3.3 CRISPR-Cas9在抗豬傳染性胃腸炎上的應用

豬傳染性胃腸炎（transmissible gastroenteritis of swine，TGE）是由豬傳染性胃腸炎病毒（transmissible gastroenteritis virus，TGEV）引起仔豬嘔吐、脫水為特征的高度傳染性疾病。2019年，Luo等[23]采用CRISPR-Cas9技術破壞豬傳染性胃腸炎病毒中的一個假定受體氨基肽酶-N（APN），成功獲得了APN基因失活豬。后續試驗研究結果顯示，APN失活豬能正常存活和繁殖，新生仔豬對高致病性傳染性胃腸炎病毒有抗藥性；經過組織病理學分析發現，腸道中的胃腸炎病毒未引起APN失活豬腸道病變，但野生型仔豬小腸出現典型病變；免疫化學分析表明APN失活豬腸道組織中未發現傳染性胃腸炎病毒抗原。經過病毒感染試驗測試證明，APN失活豬能有效抵抗TGEV。

3.4 CRISPR-Cas9在抗非洲豬瘟中的應用

非洲豬瘟（African swine fever，ASF），一種由非洲豬瘟病毒（African swine fever virus，ASFV）引起的烈性傳染病。自該病暴發以來，國內養豬業遭受巨大的經濟損失。2018年，科研人員通過轉染編碼Cas9質粒和sgRNA引導非洲豬瘟病毒CP204L基因密碼子71向78改性，并以此得到野豬肺（WSL）細胞系，發現靶向Cas9能使病毒基因組裂解，并降低病毒量[24]。同年，Borca等[25]以豬巨噬細胞作為細胞基質，從高致病性毒株Georgia07基因中敲除非必需基因8-DR，獲得重組病毒，為將來疫苗研發奠定基礎。

3.5 CRISPR-Cas9技術在器官移植上的應用

異種移植間的超免疫排斥主要難題是α-GAL和non-GAL抗原，它們負責調節機體體液超敏反應。2014年，Li等[26]通過敲除豬體內與免疫排斥反應相關、在人體中已自然消失的基因，減輕異種器官移植帶來的排斥反應。

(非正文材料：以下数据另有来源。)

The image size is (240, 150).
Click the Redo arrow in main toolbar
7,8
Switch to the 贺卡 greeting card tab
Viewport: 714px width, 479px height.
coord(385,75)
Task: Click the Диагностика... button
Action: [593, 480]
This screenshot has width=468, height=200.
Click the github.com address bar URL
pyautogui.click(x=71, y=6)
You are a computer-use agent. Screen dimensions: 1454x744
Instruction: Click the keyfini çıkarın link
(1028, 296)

同年，Masahiro等[27]破壞豬A-1，3-半乳糖轉移酶基因（GGTA1），使α-GAL表位合成受阻，降低了超急性排斥反應的發生概率。Chuang等[28]在敲除GGTA1基因的小型豬進行相關基因編輯得到3種突變豬biallelic mutant pig（bMt）、monoallelic mutant pig（mMt）、non-mutant pig（nMt）。該團隊研究人員對3種突變豬外周血單核細胞（peripheral blood mononuclear cell，PBMC）細胞毒性測定，發現bMt pig的PBMC存活率最高，達到80%，PBMC存活率越高，超免疫排斥反應越小。2017年，高景波[29]對GGTAL1敲除的巴馬小型豬再破壞豬β1，4N-乙酰半乳糖胺轉移酶基因（β1，4N-acetylgalactosaminyl transferase，β1，4NGalNT2）,該基因編碼的蛋白能夠引起異種移植排斥反應，減少因異種移植排斥反應帶來的影響。

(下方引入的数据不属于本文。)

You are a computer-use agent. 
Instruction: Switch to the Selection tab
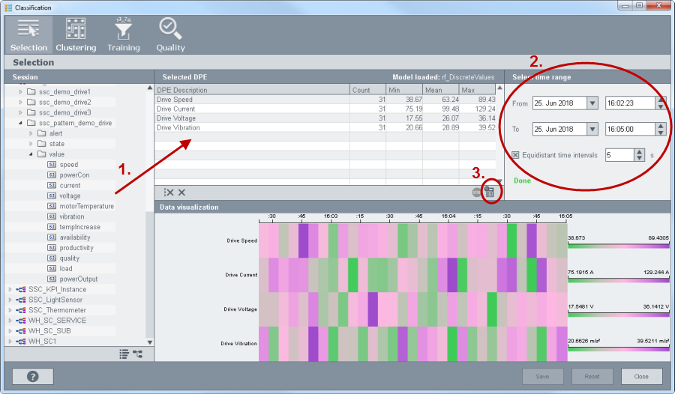click(x=29, y=35)
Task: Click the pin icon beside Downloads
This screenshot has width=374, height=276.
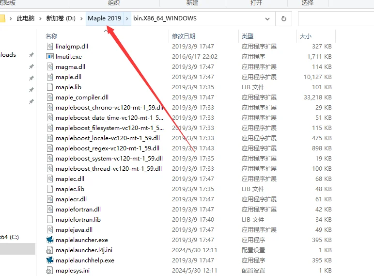Action: coord(31,55)
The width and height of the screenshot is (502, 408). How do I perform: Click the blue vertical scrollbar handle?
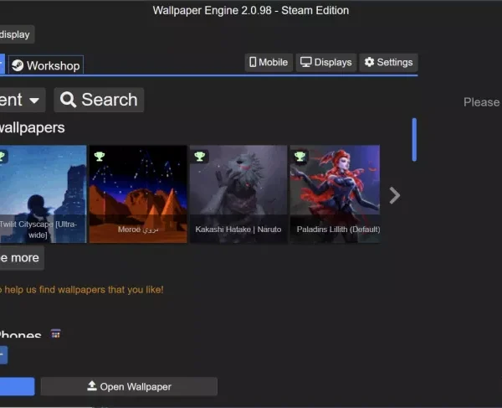[413, 139]
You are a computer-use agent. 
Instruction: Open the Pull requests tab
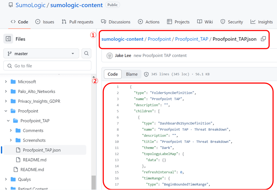[x=77, y=22]
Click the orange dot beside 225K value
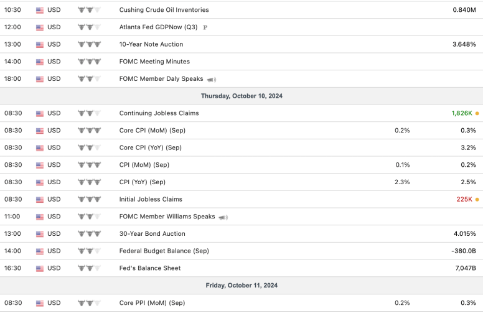The width and height of the screenshot is (483, 313). (477, 200)
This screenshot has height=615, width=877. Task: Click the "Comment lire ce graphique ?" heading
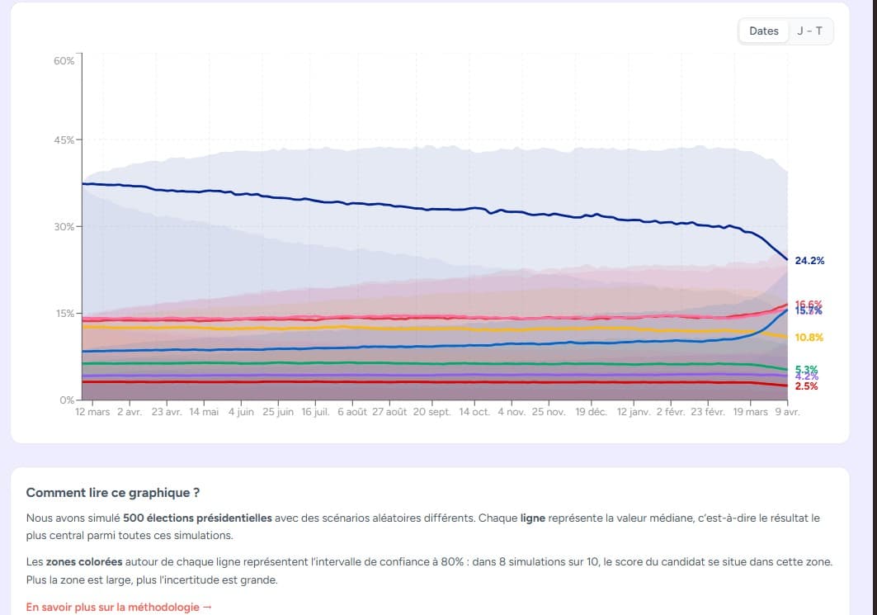coord(112,493)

異種移植除受免疫排斥反應的干擾，豬內源性逆轉錄病毒（porcine endogenous retroviruses，PERV）的難題亟須解決。2015年，Yang等[30]使用CRISPR-Cas9技術整合Cas9編輯酶到豬基因組中誘導豬內源性逆轉錄病毒逆轉錄酶基因突變，抑制PERV復制。2017年，Niu等[31]敲除豬體內所有PERV基因，使得豬內源性逆轉錄病毒傳播的風險降低。同年，Yang等[30]與云南農業大學魏紅江教授合作研究顯示，豬細胞中的PERV能夠感染人細胞并傳染體外的人體細胞。為清除異種器官移植過程中內源性病毒跨種傳染的風險，研究人員采用CRISPR-Cas9技術結合細胞凋亡相關抑制劑、生長因子制備出PERV滅活的原發性豬細胞系、胚胎以及活豬。PERV滅活豬能夠提供更安全、有效的器官，以解決器官供應短缺的問題[30]。有研究人員采用crispr-cas9技術刪除豬胚胎中關鍵器官形成基因，創造遺傳“空位”，并將人誘導性多潛能干細胞（human induced pluripotent stem cell，HIPSC）注射至豬胚胎中，成功培養出含人體細胞的豬胚胎。張玄等[32]研究敲除PERV，同時敲除3種主要異種抗原并敲入9種人源化基因，獲得腎臟、肝臟、心臟，建立豬-猴異種器官臨床研究模型，結果表明，豬在克服超急性排斥反應、緩解體液排斥反應以及凝血紊亂上比較有優勢，但能否作為臨床異種器官移植供需體仍有待進一步研究。

4 展望

CRISPR和CRISPR相關蛋白技術，自2013年首次被應用于乳腺細胞，在短時間內得到較快發展，推動生物醫學領域大量研究，已成為當今世界上應用最廣泛的基因編輯技術。與傳統的選擇性技術相比，CRISPR-Cas9技術優勢明顯，可對特定基因進行編輯操作，短時間內即可獲得目的基因。CRISPR-Cas9技術可提高豬的生產性能，縮短繁殖周期，帶來良好的經濟效益。由于控制活豬的基因多且復雜，想通過改變特定的基因序列使它們的表型顯著體現仍有困難。近年來，養豬業遭受各種豬病的沖擊，CRISPR-Cas9技術能夠更好地了解分析病毒，對各類疾病的防控具有重要作用。CRISPR-Cas9技術促進了對動物的生命活動規律、重大疾病的發生和發展的了解，為器官移植提供理論參考和技術保障。隨著CIRSPR-Cas9技術的不斷完善和發展，該技術在豬基因組編輯中的應用對生物科學界具有更多的價值與意義。